- The paper introduces CoT knowledge distillation to transfer reasoning capabilities from large to small language models.
- It employs a two-step process: generating high-quality CoT annotations with teacher models and fine-tuning student models using teacher forcing.
- Significant improvements are reported, with arithmetic accuracy (e.g., GSM8K rising from 8.11% to 21.99%) and gains in symbolic and commonsense reasoning.
Teaching Small LLMs to Reason
Introduction
The paper discusses the transfer of reasoning capabilities typically observed in LLMs to smaller models through the process of knowledge distillation. The authors focus on Chain of Thought (CoT) prompting, which enhances the reasoning abilities of LLMs by decomposing complex tasks into sequences of intermediate steps. Despite its effectiveness in large models like PaLM 540B and GPT-3 175B, CoT falls short with models possessing less than 10 billion parameters. This paper investigates the potential to bridge this gap by utilizing outputs from larger models to fine-tune smaller models, such as various versions of T5.
Methodology
The authors propose a two-step pipeline for CoT knowledge distillation:
- CoT Data Generation: A larger teacher model generates CoT annotations for existing datasets. The prompts are augmented with the target output to improve the quality of reasoning sequences. This step involves filtering incorrect CoTs, ensuring that only accurate outputs are used for training the smaller student models.
- Fine-tuning Student Models: The smaller models, such as T5, are fine-tuned using teacher forcing on the CoT-annotated datasets. The paper demonstrates that this approach eliminates the need for prompting during inference, as the student model naturally produces CoT after training.
Figure 1: Overview of the proposed method.
This method leverages the reasoning capabilities of LLMs, allowing for improved performance in smaller models across arithmetic, commonsense, and symbolic reasoning tasks.
Experimental Setup
The experiments cover a diverse set of reasoning tasks. For arithmetic reasoning, datasets such as GSM8K, MAWPS, and ASDiv are utilized. Commonsense reasoning is evaluated using the StrategyQA dataset, while symbolic reasoning is tested with synthetic tasks like last letter concatenation and coinflip. Accuracy is measured by the correct computation of CoT outputs, with consideration for arithmetic errors, evaluated through an external calculator.
Results
Arithmetic Reasoning
Fine-tuning with CoT markedly improves performance across all arithmetic datasets.
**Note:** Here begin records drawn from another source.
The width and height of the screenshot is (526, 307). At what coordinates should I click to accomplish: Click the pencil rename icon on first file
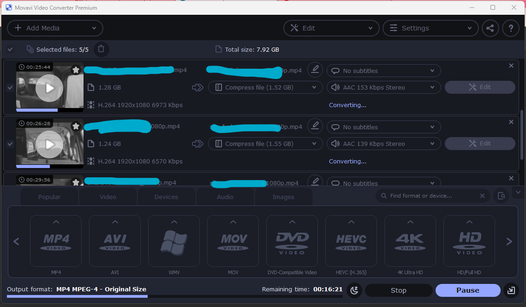[315, 70]
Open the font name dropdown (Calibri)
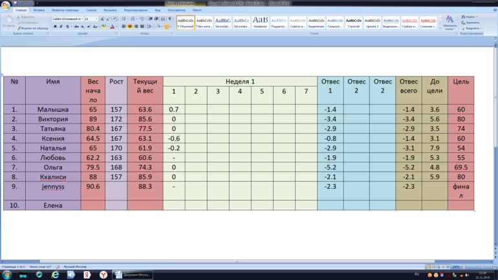 click(82, 19)
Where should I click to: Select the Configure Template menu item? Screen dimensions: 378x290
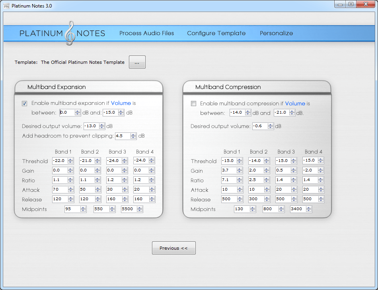pos(216,34)
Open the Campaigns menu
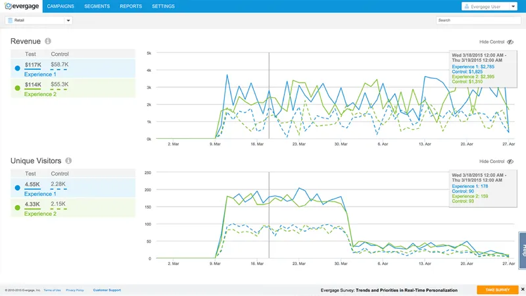 60,6
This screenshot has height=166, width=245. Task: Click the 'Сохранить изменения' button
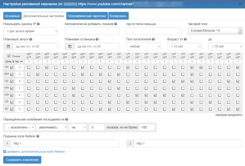(23, 159)
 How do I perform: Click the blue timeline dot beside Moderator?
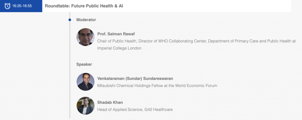pyautogui.click(x=70, y=20)
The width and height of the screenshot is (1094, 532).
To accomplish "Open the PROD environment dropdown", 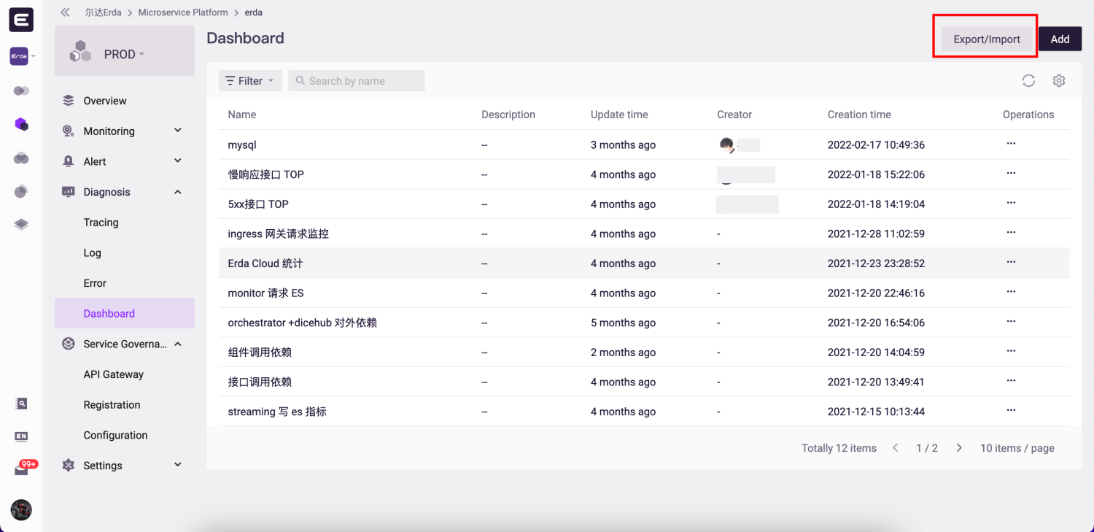I will [x=124, y=54].
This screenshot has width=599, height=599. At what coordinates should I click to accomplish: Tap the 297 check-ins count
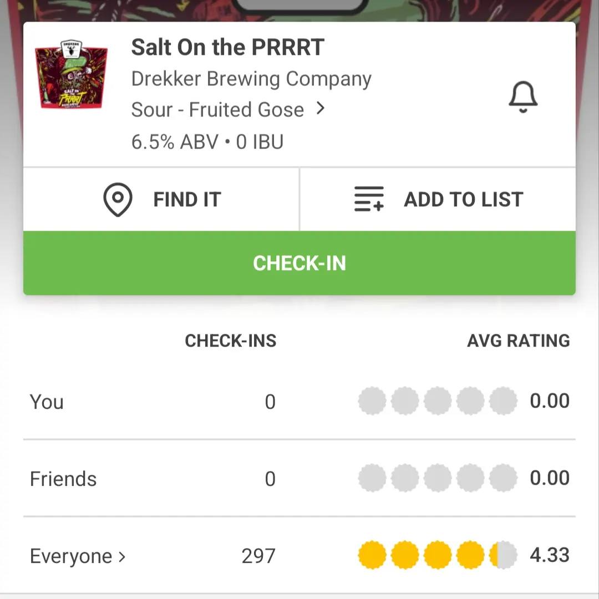click(258, 556)
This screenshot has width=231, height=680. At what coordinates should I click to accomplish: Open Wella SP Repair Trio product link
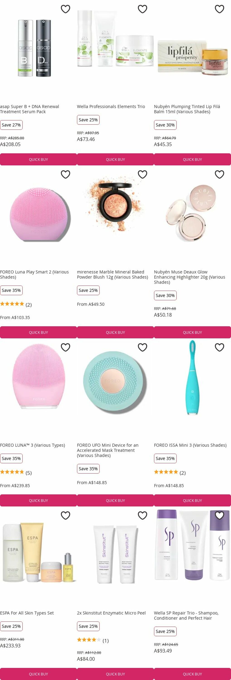point(186,615)
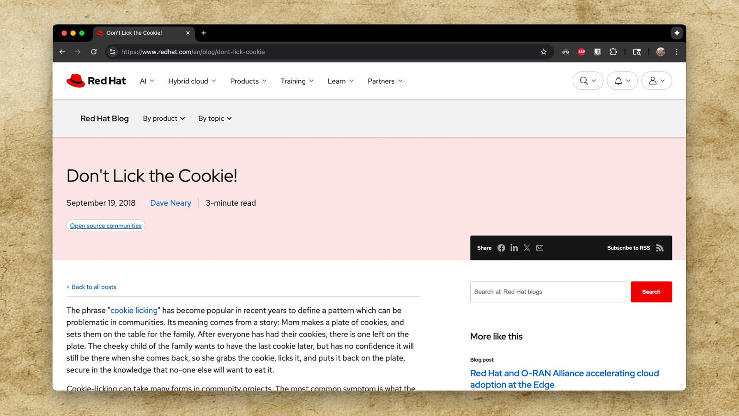Open the Adblock Plus extension
The height and width of the screenshot is (416, 739).
point(582,52)
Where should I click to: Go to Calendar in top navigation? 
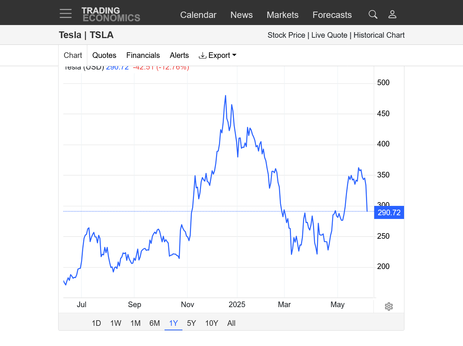tap(198, 15)
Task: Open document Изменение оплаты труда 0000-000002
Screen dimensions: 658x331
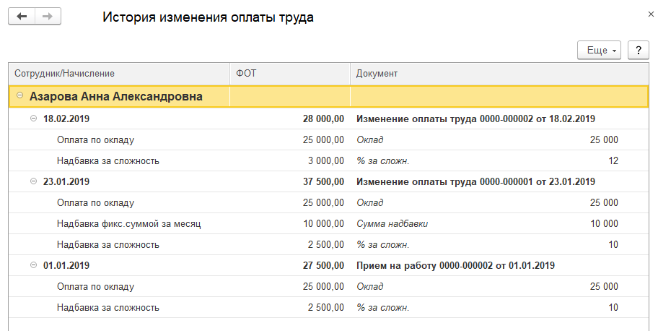Action: 475,119
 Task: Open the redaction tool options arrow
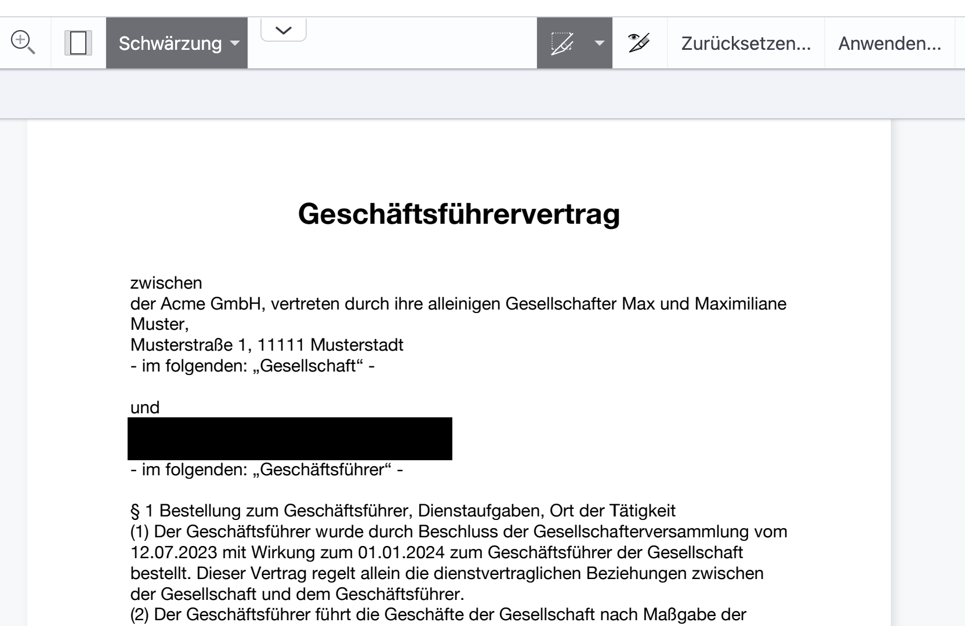click(x=600, y=43)

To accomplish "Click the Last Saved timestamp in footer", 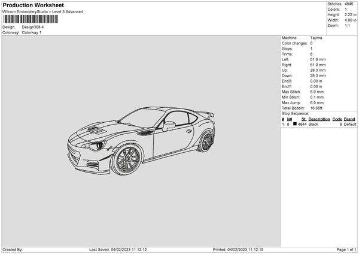I will (x=118, y=250).
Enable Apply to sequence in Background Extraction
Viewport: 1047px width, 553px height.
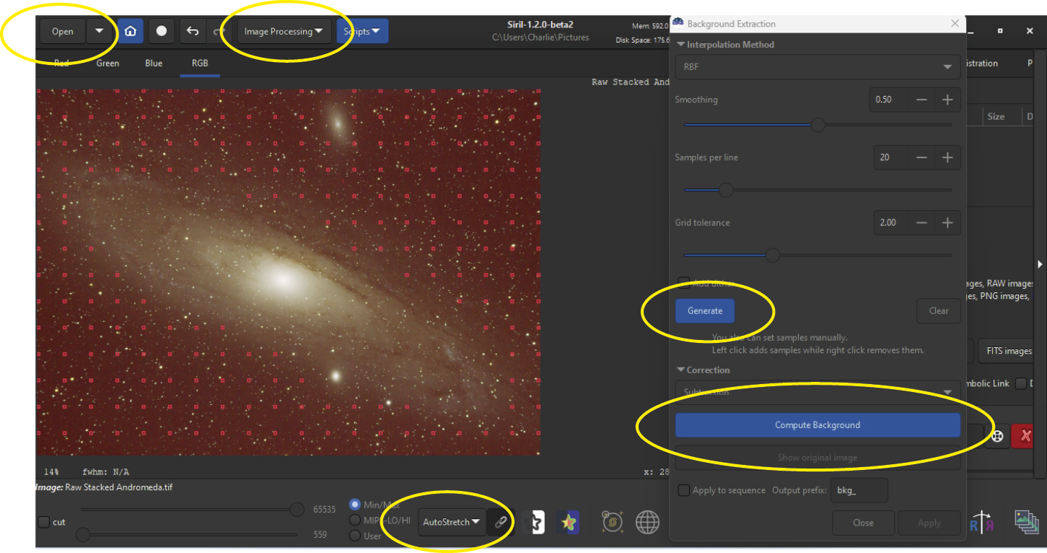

Specifically, GSM8K task accuracy increased from 8.11% to 21.99% using CoT generated by PaLM 540B. The integration of an external calculator further boosted accuracy, underscoring the potential of CoT even when small models struggle with arithmetic accuracy independently.
Figure 2: Effect of student model (T5) size on accuracy on GSM8K.
Commonsense Reasoning
On StrategyQA, the proposed method resulted in a modest accuracy increase from 68.12% to 71.98%. This more moderate improvement is attributed to the factual knowledge gap inherent in smaller LMs, which reflects their constrained capacity for memorization and recall.
Symbolic Reasoning
The method showed promising results in symbolic reasoning tasks. While there was limited improvement in the last letter concatenation task, the Coinflip dataset observed significant accuracy gains, particularly concerning sequences of three flips.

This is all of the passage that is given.